(Dataset records)

Content starts

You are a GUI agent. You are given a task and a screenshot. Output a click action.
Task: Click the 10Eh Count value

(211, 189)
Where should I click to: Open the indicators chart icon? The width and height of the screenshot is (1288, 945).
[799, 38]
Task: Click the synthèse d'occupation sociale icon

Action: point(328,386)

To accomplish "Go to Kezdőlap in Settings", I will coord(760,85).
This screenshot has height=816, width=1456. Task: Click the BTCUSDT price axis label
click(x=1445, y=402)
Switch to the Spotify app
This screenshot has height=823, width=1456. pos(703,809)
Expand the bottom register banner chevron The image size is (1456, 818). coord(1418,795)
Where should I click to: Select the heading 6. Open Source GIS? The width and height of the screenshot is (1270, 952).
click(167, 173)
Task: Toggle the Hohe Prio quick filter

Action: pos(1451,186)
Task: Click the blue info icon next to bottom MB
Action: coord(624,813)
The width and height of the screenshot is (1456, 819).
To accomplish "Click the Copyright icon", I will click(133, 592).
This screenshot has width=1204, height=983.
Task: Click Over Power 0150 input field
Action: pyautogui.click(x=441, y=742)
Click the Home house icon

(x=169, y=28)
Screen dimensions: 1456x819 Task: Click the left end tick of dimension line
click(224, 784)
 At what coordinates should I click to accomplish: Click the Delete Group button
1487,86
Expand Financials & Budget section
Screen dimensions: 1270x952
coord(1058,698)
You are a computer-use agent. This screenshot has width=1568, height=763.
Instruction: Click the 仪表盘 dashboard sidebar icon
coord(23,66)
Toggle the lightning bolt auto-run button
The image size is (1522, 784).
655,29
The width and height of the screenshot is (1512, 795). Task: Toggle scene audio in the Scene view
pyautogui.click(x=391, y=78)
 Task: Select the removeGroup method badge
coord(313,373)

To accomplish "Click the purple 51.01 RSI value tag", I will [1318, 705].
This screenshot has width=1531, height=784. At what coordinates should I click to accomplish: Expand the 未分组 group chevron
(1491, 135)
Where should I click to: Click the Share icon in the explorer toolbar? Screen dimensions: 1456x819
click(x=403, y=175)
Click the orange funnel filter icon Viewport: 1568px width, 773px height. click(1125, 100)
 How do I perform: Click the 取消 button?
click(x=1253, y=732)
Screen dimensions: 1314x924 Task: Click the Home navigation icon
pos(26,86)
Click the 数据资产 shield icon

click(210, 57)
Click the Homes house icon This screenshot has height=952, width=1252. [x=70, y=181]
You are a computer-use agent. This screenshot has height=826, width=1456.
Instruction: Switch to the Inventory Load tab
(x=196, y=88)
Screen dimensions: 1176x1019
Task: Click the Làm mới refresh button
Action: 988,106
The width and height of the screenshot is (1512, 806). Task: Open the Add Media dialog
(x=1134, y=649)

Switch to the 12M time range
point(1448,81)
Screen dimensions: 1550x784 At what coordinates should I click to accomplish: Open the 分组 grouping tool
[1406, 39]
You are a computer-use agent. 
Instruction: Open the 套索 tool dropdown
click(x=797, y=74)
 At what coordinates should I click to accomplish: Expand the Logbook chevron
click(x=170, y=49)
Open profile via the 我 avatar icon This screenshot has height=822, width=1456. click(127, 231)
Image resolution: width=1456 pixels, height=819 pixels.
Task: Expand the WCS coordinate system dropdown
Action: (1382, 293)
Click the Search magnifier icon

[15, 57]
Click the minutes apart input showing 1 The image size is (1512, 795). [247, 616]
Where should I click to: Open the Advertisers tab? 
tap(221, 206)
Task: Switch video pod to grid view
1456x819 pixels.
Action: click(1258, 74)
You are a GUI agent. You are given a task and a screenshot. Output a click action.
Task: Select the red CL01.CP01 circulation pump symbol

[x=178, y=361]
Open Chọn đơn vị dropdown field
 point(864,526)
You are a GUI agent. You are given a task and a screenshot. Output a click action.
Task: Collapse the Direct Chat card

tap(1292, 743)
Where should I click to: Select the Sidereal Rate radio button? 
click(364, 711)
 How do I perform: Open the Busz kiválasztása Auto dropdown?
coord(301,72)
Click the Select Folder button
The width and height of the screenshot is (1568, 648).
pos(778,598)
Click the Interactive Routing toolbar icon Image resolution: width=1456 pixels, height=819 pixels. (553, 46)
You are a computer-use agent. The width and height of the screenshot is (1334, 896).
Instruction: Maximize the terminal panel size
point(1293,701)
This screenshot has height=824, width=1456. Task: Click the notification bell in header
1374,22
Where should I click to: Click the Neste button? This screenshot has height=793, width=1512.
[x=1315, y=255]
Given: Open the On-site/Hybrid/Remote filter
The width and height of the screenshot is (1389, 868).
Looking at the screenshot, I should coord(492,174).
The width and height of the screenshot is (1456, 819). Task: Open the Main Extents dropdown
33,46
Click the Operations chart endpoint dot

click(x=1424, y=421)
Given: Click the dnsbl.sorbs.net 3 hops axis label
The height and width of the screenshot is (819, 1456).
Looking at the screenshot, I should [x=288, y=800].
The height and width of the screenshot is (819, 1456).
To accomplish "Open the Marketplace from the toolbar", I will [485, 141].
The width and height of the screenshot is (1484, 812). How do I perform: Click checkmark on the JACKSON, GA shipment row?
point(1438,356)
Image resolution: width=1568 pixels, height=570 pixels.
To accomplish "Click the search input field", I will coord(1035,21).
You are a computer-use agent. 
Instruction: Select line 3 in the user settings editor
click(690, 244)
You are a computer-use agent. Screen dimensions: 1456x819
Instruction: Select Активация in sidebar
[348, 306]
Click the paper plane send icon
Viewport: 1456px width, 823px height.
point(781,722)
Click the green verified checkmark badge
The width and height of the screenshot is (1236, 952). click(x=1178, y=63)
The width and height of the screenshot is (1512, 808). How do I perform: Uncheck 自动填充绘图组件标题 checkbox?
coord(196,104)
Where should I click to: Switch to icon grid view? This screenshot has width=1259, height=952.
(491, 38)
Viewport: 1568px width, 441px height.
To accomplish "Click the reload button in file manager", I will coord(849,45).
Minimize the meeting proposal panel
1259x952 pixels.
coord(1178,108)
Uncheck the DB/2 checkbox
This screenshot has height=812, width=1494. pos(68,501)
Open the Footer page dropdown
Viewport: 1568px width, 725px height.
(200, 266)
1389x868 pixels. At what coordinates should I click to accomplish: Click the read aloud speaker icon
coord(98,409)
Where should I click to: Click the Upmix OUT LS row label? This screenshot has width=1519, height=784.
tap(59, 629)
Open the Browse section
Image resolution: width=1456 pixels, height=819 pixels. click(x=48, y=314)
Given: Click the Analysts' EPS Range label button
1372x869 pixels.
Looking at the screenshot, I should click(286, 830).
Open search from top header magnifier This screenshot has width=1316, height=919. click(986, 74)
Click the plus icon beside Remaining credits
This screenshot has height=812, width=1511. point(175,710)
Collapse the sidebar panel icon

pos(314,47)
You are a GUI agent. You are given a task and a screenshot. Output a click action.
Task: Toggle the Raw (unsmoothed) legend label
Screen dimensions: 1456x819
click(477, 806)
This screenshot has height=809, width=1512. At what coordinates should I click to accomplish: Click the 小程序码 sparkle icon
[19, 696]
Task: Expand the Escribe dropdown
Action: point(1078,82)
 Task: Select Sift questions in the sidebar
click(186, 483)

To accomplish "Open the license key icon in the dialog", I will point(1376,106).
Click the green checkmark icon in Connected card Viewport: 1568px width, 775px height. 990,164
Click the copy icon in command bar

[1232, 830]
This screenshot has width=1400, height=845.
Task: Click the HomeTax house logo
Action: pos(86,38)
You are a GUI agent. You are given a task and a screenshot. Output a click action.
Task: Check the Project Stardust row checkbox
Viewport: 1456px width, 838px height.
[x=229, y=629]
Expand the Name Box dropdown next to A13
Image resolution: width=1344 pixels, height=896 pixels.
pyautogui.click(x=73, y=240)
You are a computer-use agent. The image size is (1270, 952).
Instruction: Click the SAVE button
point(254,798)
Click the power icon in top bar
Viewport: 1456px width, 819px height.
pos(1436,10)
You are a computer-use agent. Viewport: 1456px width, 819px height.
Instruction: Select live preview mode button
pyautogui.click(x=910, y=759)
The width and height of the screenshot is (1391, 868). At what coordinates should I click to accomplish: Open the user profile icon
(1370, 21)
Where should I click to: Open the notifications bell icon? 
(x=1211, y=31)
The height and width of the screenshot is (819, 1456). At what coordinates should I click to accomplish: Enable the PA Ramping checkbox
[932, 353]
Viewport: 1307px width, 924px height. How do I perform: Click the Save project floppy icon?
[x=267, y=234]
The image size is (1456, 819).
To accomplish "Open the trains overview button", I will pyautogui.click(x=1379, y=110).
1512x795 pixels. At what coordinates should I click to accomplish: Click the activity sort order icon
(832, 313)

Content ends

- WORK TO COMPLETE
Read through the data above. Report each line that has the word "computer".

- OUTPUT BELOW
You are a computer-use agent. This screenshot has width=1568, height=763.
You are a computer-use agent. This screenshot has height=826, width=1456.
You are a computer-use agent. 
You are a computer-use agent. The width and height of the screenshot is (1334, 896).
You are a computer-use agent. 
You are a computer-use agent. Screen dimensions: 1456x819
You are a computer-use agent. The image size is (1270, 952).
You are a computer-use agent. Viewport: 1456px width, 819px height.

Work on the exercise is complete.